So far, everything seems clear and settled. And it is precisely here that the trap begins.

The Second Question, Hidden in the First

The answer above is true, but it is an abstraction. It describes the liturgical act taken in itself, as an isolated event: at today’s service, grace is not diminished by the priest, and my experience depends on my preparation. That much is right and remains right.

But a person is not formed from Mysteries taken one by one, as encounters severed from one another, without connection between them. A person is formed over time, by immersion in a whole. And this whole is not the solitary act, but the environment: what sermon he hears Sunday after Sunday, how and what is sung, how confession is heard and what is asked of him in it, which questions are taken seriously and which are dispatched with a word, what is read, what is praised and what is reproved, what atmosphere of reverence or of slackness reigns in that place.
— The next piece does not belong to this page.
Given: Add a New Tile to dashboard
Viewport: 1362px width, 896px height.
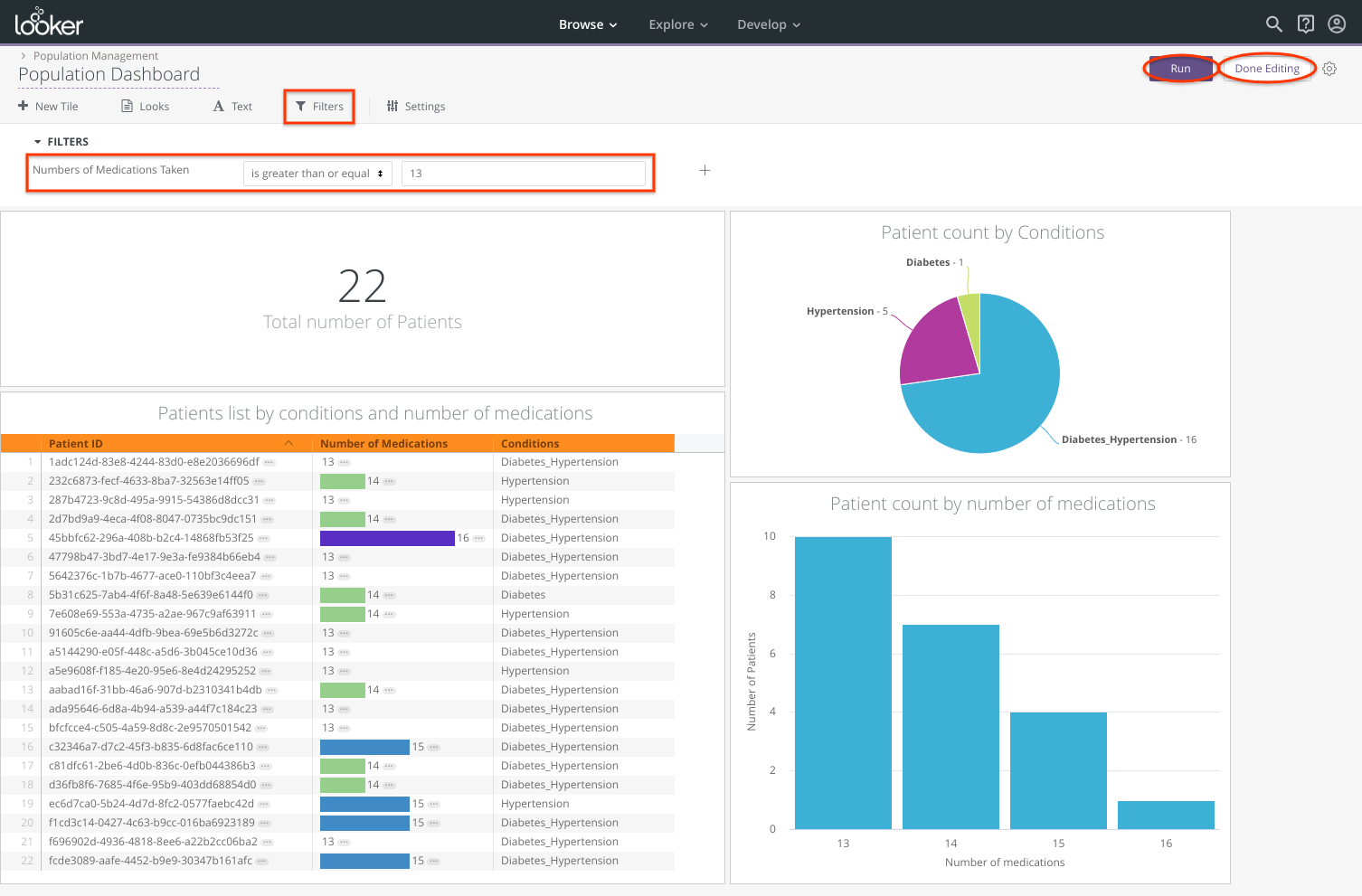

All of these together make up a spiritual culture. And the ordinary person drinks it in without examining it, as a child catches the speech and the habits of the house in which he grows up, without having chosen them and without even suspecting that they could have been otherwise.

From this follows something the textbook answer does not say: the ordinary person comes, willing or not, to the measure of the community in which he finds himself. That is the only measure he sees daily. He has no point of comparison. He believes this is the Christian life, because this is the Christian life he has met.

One might think this danger threatens only the one who does not read, and that whoever has a high standard from the writings of the Holy Fathers remains thereby safe. It is not so, and precisely here lies a subtler snare. The standard from books is a knowledge of the mind; the environment, however, works upon one’s very being. And a person is not shaped, in his depths, by what he has read, but by what he breathes day by day. He who knows from the Philokalia what watchfulness looks like, but lives continually in a lukewarm assembly where no one seeks that watchfulness and no one expects it of him, will feel his standard turn gradually into mere theory, beautiful and powerless, while his everyday life slips, imperceptibly, to the level of those around him. The knowledge remains up high; the man descends. And, what is more deceptive, he descends without noticing, for he keeps his lofty words and reckons that, since he speaks them, he is still at their height. The environment does not combat your standard — it empties it of power from within, leaving you only its memory. Alone, the man with good books does not keep pace for long against a whole community that draws him, silently and ceaselessly, downward. He too needs not only books but living experience around him to sustain his standard — otherwise the book becomes a thin crust, and beneath it grows the same small man as all the rest.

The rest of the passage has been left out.